# Exercise details:
Reproduce the entries below exactly, but only from the line containing "The height and width of the screenshot is (416, 700)." to the line containing "Task: Click the 信用卡支付 credit card icon", inclusive.
*** Opening Given data ***
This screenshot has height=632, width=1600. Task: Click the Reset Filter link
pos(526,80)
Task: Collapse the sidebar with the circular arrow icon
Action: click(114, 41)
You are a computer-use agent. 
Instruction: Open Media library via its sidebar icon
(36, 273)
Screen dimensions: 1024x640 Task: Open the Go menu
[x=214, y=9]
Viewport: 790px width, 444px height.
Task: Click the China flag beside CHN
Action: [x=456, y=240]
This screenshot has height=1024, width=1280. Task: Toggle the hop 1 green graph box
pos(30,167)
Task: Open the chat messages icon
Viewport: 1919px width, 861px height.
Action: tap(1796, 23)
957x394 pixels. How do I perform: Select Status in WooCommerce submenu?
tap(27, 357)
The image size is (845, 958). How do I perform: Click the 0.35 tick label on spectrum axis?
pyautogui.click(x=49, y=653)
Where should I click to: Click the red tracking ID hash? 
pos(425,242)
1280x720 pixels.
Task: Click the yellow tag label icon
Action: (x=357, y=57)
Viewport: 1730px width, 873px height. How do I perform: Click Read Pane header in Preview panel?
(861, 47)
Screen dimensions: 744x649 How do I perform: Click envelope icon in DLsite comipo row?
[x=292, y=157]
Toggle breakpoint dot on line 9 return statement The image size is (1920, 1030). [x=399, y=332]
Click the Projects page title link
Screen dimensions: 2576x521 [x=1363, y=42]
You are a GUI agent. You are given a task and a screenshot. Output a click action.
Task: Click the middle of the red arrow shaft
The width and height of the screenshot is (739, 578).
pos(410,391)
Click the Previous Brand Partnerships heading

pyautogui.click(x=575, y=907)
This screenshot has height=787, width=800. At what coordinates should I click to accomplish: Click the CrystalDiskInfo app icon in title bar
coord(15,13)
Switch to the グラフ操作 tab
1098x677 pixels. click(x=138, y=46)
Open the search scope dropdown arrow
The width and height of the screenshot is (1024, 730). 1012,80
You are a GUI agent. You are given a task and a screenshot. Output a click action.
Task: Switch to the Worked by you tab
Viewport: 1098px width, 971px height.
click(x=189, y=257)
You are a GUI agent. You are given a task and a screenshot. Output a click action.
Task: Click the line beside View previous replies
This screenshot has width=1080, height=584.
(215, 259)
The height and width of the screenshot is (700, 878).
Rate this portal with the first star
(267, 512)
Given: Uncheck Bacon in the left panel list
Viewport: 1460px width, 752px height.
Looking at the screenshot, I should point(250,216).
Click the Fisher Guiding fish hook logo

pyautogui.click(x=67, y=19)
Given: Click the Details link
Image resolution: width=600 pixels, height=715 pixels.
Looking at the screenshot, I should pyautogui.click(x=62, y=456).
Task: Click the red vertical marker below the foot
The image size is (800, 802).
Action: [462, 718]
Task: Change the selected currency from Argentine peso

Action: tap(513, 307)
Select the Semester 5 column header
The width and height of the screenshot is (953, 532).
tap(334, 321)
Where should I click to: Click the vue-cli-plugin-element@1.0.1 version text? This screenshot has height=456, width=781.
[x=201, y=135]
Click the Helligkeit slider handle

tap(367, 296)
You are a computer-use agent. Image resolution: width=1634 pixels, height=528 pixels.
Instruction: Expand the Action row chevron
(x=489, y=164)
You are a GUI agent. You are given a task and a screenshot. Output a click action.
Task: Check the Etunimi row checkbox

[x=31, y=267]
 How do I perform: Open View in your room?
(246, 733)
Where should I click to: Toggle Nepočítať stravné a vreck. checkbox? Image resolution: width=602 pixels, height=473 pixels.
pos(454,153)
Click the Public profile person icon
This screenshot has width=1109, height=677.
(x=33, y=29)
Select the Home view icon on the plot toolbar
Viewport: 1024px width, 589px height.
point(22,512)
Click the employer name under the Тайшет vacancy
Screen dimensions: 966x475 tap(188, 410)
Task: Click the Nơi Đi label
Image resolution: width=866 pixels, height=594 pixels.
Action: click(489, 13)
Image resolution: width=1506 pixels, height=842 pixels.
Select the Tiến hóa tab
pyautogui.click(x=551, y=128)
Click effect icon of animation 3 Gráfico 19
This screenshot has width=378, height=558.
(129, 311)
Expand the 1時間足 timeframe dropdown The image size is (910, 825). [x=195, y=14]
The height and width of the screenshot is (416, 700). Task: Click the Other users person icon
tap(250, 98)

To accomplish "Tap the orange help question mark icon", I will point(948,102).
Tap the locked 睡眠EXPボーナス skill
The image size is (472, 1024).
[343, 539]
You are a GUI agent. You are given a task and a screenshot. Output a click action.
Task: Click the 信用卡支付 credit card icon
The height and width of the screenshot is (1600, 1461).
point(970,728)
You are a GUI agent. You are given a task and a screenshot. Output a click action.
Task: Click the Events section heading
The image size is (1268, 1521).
*** Closing Given data ***
# Response:
The height and width of the screenshot is (416, 700). Task: Click the Other users person icon
tap(250, 98)

To accomplish "Tap the orange help question mark icon", I will point(948,102).
Tap the locked 睡眠EXPボーナス skill
The image size is (472, 1024).
[343, 539]
You are a GUI agent. You are given a task and a screenshot. Output a click action.
Task: Click the 信用卡支付 credit card icon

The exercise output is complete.